Hyacinthe Maglanovich est le seul joueur de guzla que j’aie vu, qui fût aussi poëte ; car la plupart ne font que répéter d’anciennes chansons, ou tout au plus ne composent que des pastiches, en prenant vingt vers d’une ballade, autant d’une autre, et liant le tout au moyen de mauvais vers de leur façon.

Notre poëte est né à Zuonigrad, comme il le dit lui-même dans sa ballade intitulée l’Aubépine de Veliko. Il était fils d’un cordonnier, et ses parens ne semblent pas s’être donné beaucoup de mal pour son éducation, car il ne sait ni lire ni écrire. A l’âge de huit ans il fut enlevé par des Tchingénehs ou Bohémiens. Ces gens le menèrent en Bosnie, où ils lui apprirent leurs tours et le convertirent sans peine à l’islamisme, qu’ils professent pour la plupart Un ayan ou maire de Livno le tira de leurs mains et le prit à son service, où il passa quelques années.

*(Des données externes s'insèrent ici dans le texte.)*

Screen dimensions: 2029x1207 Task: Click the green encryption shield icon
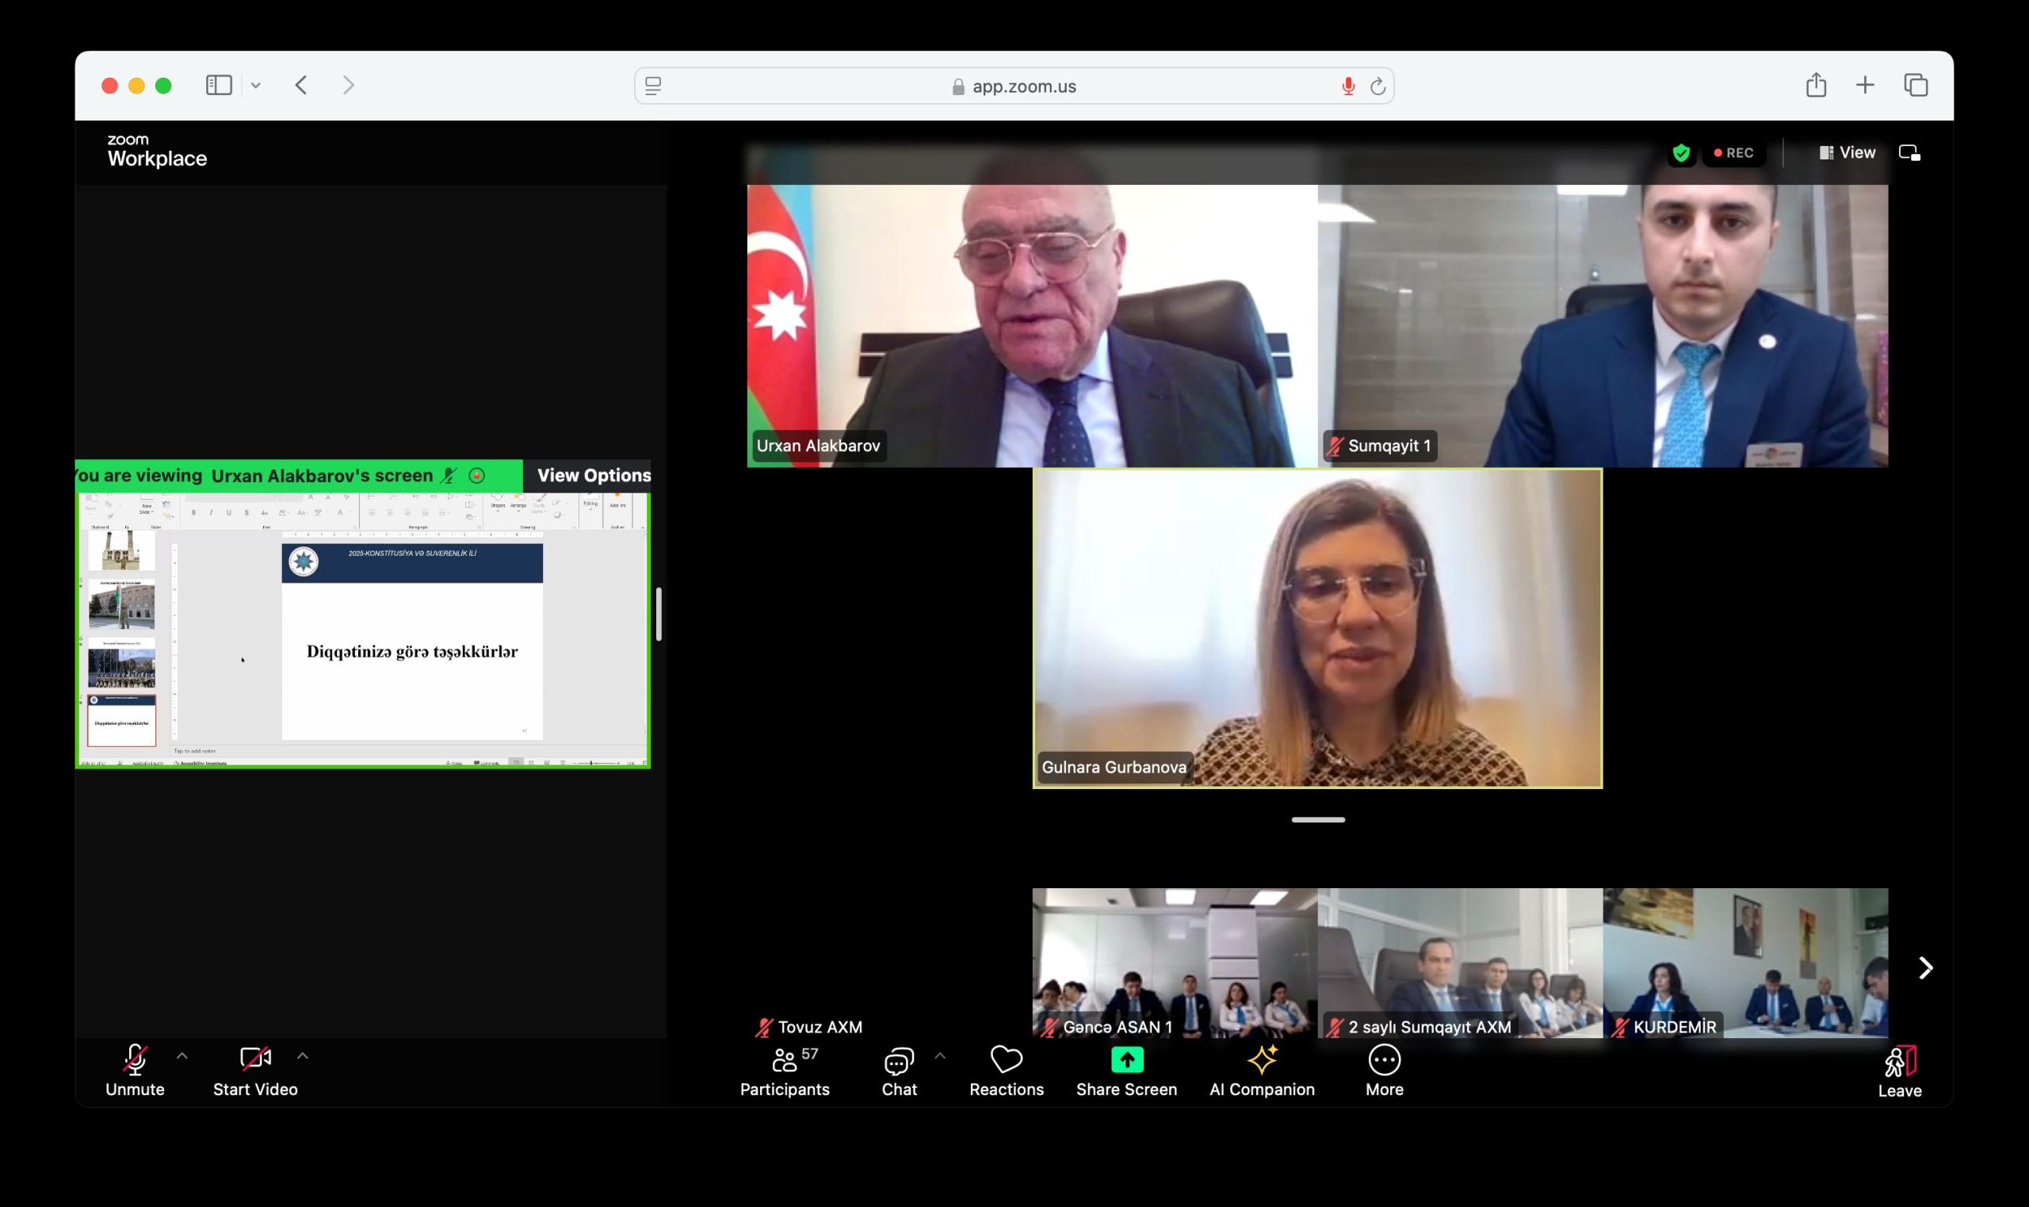coord(1681,153)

Il avait quinze ans, quand un moine catholique réussit à le convenir au christianisme, au risque de se faire empaler s’il était découvert ; car les Turcs n’encouragent point les travaux des missionnaires. Le jeune Hyacinthe n’eut pas de peine à se décider à quitter un maître assez dur, comme sont la plupart des Bosniaques ; mais, en se sauvant de sa maison, il voulut tirer vengeance de ses mauvais traitemens. Profitant d’une nuit orageuse, il sortit de Livno, emportant une pelisse et le sabre de son maître, avec quelques sequins qu’il put dérober. Le moine qui l’avait rebaptisé l’accompagna dans sa fuite, que peut-être il avait conseillé.

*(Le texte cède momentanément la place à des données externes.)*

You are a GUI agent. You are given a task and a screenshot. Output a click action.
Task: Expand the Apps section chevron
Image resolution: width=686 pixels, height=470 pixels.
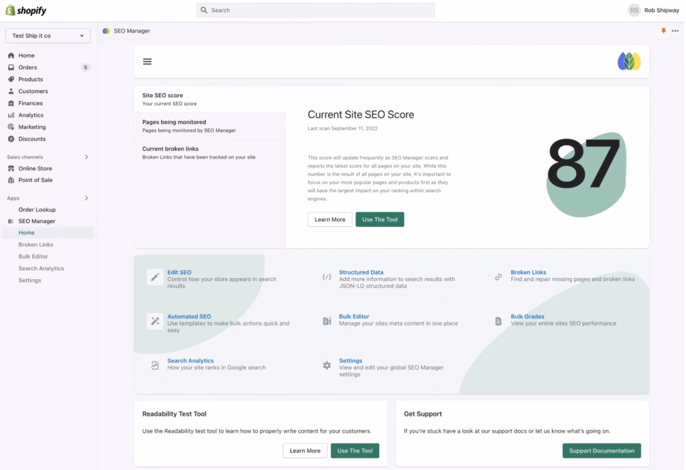pyautogui.click(x=85, y=198)
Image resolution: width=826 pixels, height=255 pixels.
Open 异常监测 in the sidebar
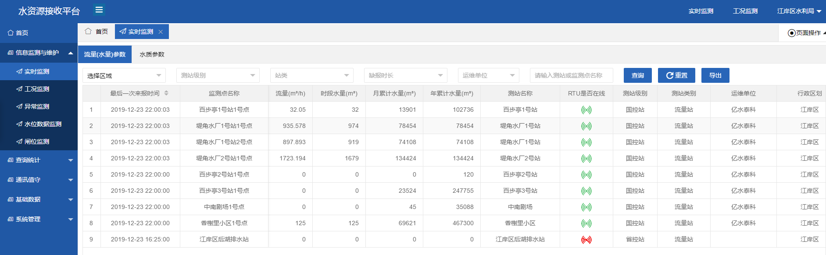click(x=37, y=106)
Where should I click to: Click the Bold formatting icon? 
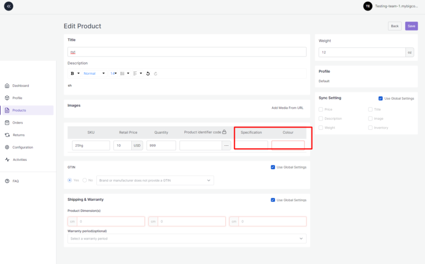tap(72, 73)
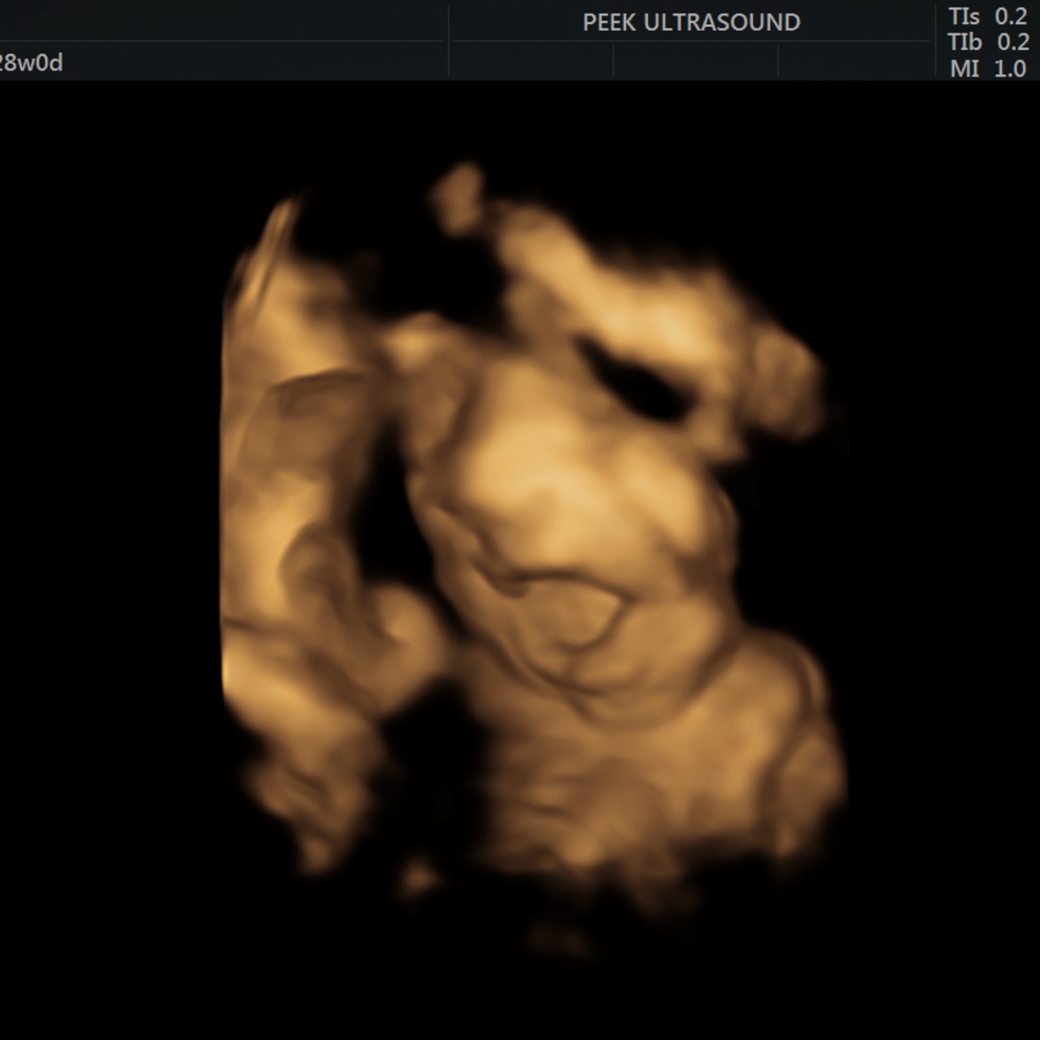This screenshot has width=1040, height=1040.
Task: Click the empty header field above 28w0d
Action: pyautogui.click(x=221, y=21)
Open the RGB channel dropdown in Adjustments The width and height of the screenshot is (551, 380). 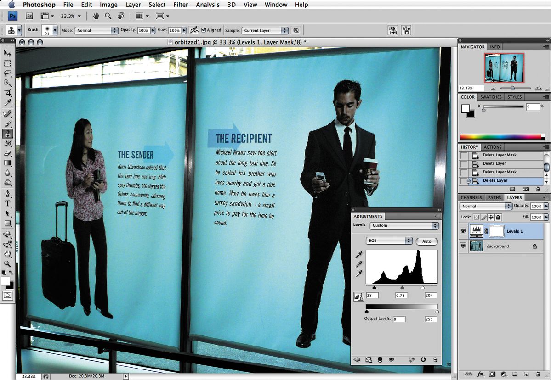389,240
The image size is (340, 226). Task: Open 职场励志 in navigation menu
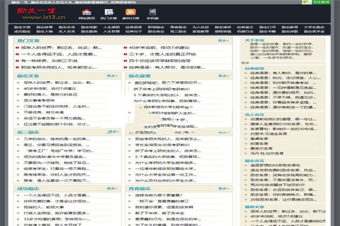pyautogui.click(x=156, y=27)
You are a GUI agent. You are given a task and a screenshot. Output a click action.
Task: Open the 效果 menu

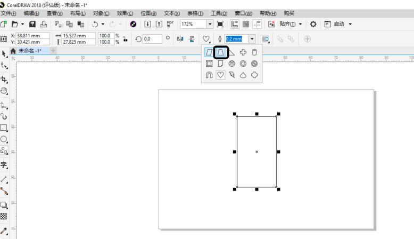point(125,13)
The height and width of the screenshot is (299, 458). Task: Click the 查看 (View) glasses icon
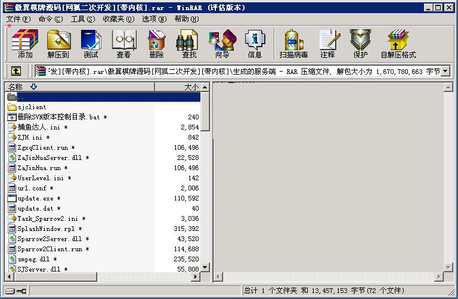pos(123,44)
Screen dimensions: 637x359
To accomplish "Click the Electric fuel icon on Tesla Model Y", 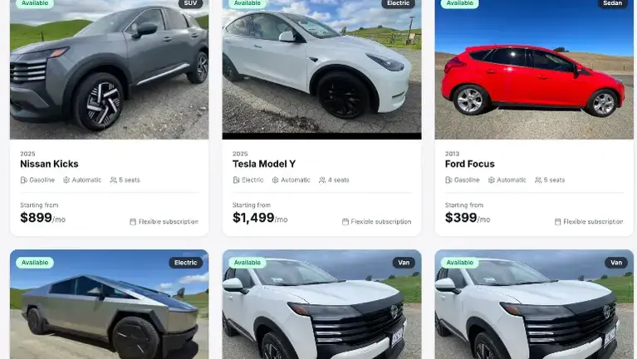I will (x=236, y=180).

De Livno à Scign en Dalmatie il n’y a qu’une douzaine de lieues. Les fugitifs s’y trouvèrent bientôt sous la protection du gouvernement vénitien et à l’abri des poursuites de l’ayan. Ce fut dans cette ville que Maglanovich fit sa première chanson : il célèbre sa fuite dans une ballade qui trouva quelques admirateurs et qui commença sa réputation.

Mais il était sans ressources d’ailleurs pour subsister, et la nature lui avait donné peu de goût pour le travail. Grâce à l’hospitalité morlaque, il vécut quelque temps de la charité des habitants des campagnes, payant son écot en chantant sur la guzla quelque vieille romance qu’il savait par cœur. Bientôt il en composa lui-même pour des mariages et des enterrements, et sut si bien se rendre nécessaire, qu’il n’y avait pas de bonne fête si Maglanovich et sa guzla n’en étaient pas.

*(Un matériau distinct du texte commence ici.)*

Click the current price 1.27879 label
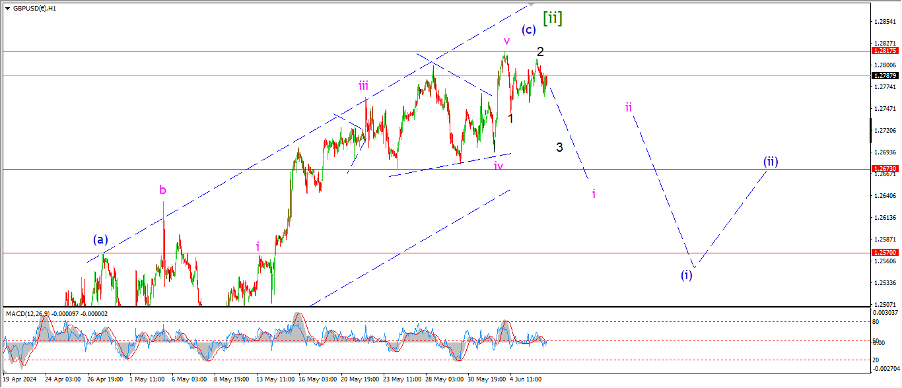902x388 pixels. tap(884, 76)
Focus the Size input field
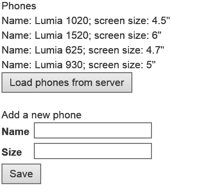The image size is (200, 193). tap(93, 151)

Il vivait ainsi dans les environs de Scign, se souciant fort peu de ses parens, dont il ignore encore le destin, car il n’a jamais été à Zuonigrad depuis son enlèvement.

A vingt-cinq ans c’était un beau jeune homme, fort, adroit, bon chasseur et de plus poëte et musicien célèbre ; il était bien vu de tout le monde, et surtout des jeunes filles. Celle qu’il préférait se nommait Marie et était fille d’un riche Morlaque, nommé Zlarinovich. Il gagna facilement son affection et, suivant la coutume, il l’enleva. Il avait pour rival une espèce de seigneur du pays, nommé Uglian, lequel eut connaissance de l’enlèvement projeté. Dans les mœurs illyriennes l’amant dédaigné se console facilement et n’en fait pas plus mauvaise mine à son rival heureux ; mais cet Uglian s’avisa d’être jaloux et voulut mettre obstacle au bonheur de Maglanovich. La nuit de l’enlèvement, il parut accompagné de deux de ses domestiques, au moment où Marie était déjà montée sur un cheval et prête â suivre son amant. Uglian leur cria de s’arrêter d’une voix menaçante. Les deux rivaux étaient armés suivant l’usage. Maglanovich tira le premier et tua le seigneur Uglian. S’il avait eu une famille, elle aurait épousé sa querelle, et il n’aurait pas quitté le pays pour si peu de chose ; mais il était sans parens pour l’aider, et il restait seul exposé à la vengeance de toute la famille du mort. Il prit son parti promptement et s’enfuit avec sa femme dans les montagnes, où il s’associa avec des Heyduques.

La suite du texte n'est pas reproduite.